Question

How Much Coverage Do We Need For An Rna-Seq Experiment?

59

Entering edit mode

11.2 years ago

Obi Griffith 20k

I often get this question from collaborators and PIs trying to plan their experiments and budgets. How much coverage is sufficient for an RNA-seq experiment?

One problem with this question is that having a single meaningful coverage value is difficult for RNAseq. Any sample might have a different total amount of transcription, different numbers of transcribed genes/transcripts, different amount of transcriptome complexity (more or less alternate expression) and a different distribution of expression levels for those transcripts. Not to mention common confounding factors like 3' end-bias. All of these factors effectively alter the denominator for any overall coverage calculation. More useful metrics in my opinion are things like total number of reads (and percent of those which map to transcriptome) and total number of transcripts detected with at least X% of junctions with at least X coverage. We usually target at least 10k transcripts with at least 50% of their junctions with at least 10 or 20x coverage. That is approximately what we currently get from a single hiseq lane of 200-300M reads.

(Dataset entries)
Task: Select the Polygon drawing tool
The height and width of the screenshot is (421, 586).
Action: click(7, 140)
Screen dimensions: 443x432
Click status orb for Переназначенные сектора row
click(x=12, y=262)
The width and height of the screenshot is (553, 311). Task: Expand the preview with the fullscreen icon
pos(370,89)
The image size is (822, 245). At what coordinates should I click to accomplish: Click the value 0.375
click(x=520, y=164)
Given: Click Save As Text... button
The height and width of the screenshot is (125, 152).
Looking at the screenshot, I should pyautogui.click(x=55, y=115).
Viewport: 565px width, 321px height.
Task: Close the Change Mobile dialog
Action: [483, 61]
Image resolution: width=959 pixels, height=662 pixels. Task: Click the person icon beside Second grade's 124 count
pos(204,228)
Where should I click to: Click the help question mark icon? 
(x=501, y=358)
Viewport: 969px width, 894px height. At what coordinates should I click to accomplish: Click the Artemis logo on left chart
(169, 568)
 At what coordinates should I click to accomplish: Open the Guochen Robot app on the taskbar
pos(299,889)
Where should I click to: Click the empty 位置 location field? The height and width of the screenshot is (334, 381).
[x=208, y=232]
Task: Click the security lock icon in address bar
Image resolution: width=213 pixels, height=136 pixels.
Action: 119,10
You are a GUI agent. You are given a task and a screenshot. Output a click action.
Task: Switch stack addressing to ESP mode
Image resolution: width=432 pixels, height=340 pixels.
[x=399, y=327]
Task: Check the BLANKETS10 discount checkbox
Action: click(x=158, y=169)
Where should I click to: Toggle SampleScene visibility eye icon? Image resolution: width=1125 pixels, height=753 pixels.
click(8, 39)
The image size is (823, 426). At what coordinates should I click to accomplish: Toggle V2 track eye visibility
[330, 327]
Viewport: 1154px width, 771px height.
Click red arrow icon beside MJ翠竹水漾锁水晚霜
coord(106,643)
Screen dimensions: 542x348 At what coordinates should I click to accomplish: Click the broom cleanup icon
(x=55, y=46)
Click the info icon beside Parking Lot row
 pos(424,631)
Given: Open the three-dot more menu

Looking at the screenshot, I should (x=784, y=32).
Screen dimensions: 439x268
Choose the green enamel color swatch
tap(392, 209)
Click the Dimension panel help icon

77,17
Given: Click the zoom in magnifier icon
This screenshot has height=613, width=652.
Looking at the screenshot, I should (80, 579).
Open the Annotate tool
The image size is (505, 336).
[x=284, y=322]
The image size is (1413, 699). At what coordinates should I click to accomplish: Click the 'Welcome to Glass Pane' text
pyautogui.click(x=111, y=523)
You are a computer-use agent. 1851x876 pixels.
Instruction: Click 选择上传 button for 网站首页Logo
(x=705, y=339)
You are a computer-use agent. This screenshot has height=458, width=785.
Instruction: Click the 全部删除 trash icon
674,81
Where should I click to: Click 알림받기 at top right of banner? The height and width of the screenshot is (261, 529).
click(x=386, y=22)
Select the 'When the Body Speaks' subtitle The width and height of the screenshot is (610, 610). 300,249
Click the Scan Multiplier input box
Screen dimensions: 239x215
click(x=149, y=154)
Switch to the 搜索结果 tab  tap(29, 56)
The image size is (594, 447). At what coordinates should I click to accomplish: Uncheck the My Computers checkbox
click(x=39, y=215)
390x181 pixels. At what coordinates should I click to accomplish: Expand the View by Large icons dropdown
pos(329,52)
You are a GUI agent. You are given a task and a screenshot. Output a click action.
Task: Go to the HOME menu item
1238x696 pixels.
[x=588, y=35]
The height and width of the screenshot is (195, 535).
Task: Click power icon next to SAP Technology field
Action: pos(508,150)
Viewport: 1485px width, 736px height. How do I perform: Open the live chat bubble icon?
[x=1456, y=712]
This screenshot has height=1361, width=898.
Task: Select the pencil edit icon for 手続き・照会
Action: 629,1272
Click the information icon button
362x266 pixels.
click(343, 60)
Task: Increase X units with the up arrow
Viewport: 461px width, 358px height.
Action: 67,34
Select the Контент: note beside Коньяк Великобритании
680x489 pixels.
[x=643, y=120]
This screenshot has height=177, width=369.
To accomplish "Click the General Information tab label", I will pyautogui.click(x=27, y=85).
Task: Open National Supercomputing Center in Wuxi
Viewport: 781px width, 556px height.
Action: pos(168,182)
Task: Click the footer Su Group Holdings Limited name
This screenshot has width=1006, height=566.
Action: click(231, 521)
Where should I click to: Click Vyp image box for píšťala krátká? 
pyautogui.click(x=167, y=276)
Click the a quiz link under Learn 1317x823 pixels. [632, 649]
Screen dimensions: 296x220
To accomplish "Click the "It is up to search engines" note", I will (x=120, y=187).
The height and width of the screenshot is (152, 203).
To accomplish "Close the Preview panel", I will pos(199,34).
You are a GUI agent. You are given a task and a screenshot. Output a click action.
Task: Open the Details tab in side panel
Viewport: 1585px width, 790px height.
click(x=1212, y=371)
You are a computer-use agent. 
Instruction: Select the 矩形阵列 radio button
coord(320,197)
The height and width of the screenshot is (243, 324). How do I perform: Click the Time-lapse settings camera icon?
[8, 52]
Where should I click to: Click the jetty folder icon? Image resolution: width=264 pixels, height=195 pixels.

ASSIGNED TASK A: In the RNA-seq coverage question, how many reads does a single HiSeq lane currently provide?
ASSIGNED TASK B: Print the part of the RNA-seq coverage question that begins at the words "Obi Griffith 20k" and stops after "sufficient for an RNA-seq experiment?".

ANSWER SPACE A: Approximately 200-300M reads.

ANSWER SPACE B:
Obi Griffith 20k

I often get this question from collaborators and PIs trying to plan their experiments and budgets. How much coverage is sufficient for an RNA-seq experiment?